Una vita che oramai sfiora sempre più spesso i 100 anni non richiede solo di disporre di buoni capitali di salute, finanze e relazioni, ma anche di assumersi responsabilità che una vita più corta di 20/30 anni, quella dei nostri nonni, non prevedeva perché non ce n’era il tempo: curarsi di sé, restare attivi cercando e trovando quella capacità di conciliare necessità e aspetti di sé che tutti cerchiamo ma cui più facilmente un lavoratore senior può accedere. E’ sempre più diffuso, soprattutto in UK e nord Europa ma anche negli USA, che neo-pensionati, specie se pre-pensionati, dopo un paio d’anni dalla quiescenza tornino a un’attività in chiave di lavoro autonomo, part time, a progetto, a consulenza.
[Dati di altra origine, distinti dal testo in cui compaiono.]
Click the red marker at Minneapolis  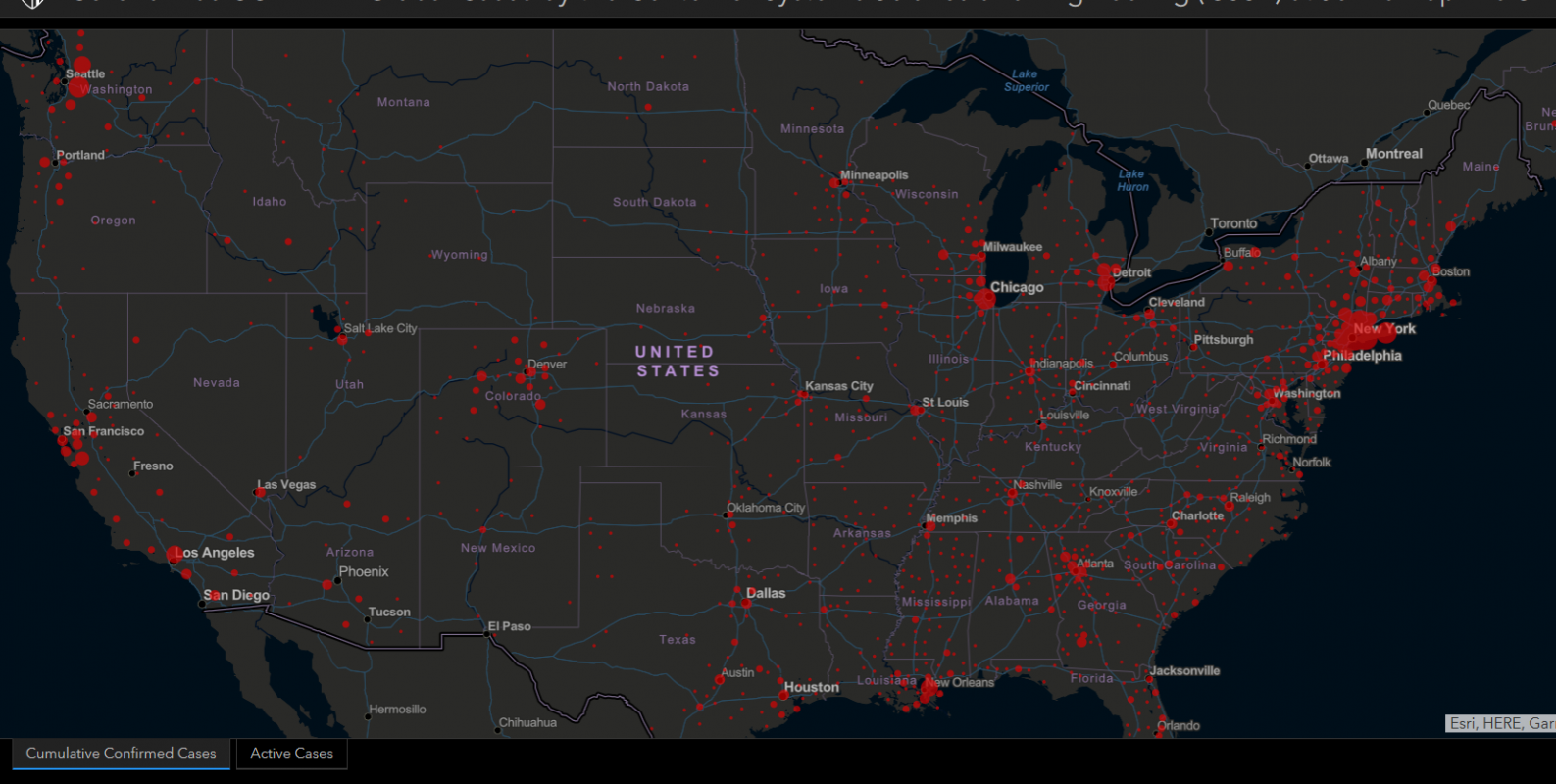click(x=834, y=182)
Un modo per restare attivi e continuare a produrre un’integrazione di reddito, senza doversi sobbarcare responsabilità e orari di un lavoro dipendente a tempo pieno o, peggio, in carriera. Non è per tutti e nemmeno tutti dovremmo sentirci in obbligo di farlo, ma è evidente che chi può e desidera mantenersi attivo, troverebbe in questa scelta moderata il modo migliore per interpretare la nuova “vecchiaia” senza dar fondo a tutte le proprie energie.
Scegliere come invecchiare
Ciò è tanto più vero nel secondo Paese più vecchio al mondo, dove lo squilibrio tra numero di anziani e numero di giovani è tale che, per essere sostenibile, lo Stato deve cedere sempre più margini di assistenza e supporto universale, implicando l’assunzione di responsabilità individuali su ambiti che prima erano demandati a uno stato sociale ora in sofferenza. Vuol dire fare scelte consapevoli per prevenire le malattie tipiche dell’invecchiamento, vuol dire approfondire la conoscenza dei propri diritti sociali ed economici per non perderne nessuno nel marasma da azzeccagarbugli delle nostre normative. Vuol dire continuare a cercare il proprio equilibrio, rinnovandone l’inseguimento man mano che i suoi connotati cambiano con il passare del tempo. Vuol dire anche fare spazio alle nuove ambizioni, curiosità, necessità del tempo che passa, sapendo disfarsi delle priorità delle fasi di vita precedenti: lo spazio dentro di noi non è infinito e se non si fa pulizia di ciò che non è più all’ordine del giorno non ci sarà dove accogliere nuove passioni, nuove emozioni, nuove relazioni e conoscenze, tutte quelle che ci può offrire il prossimo pezzo di strada.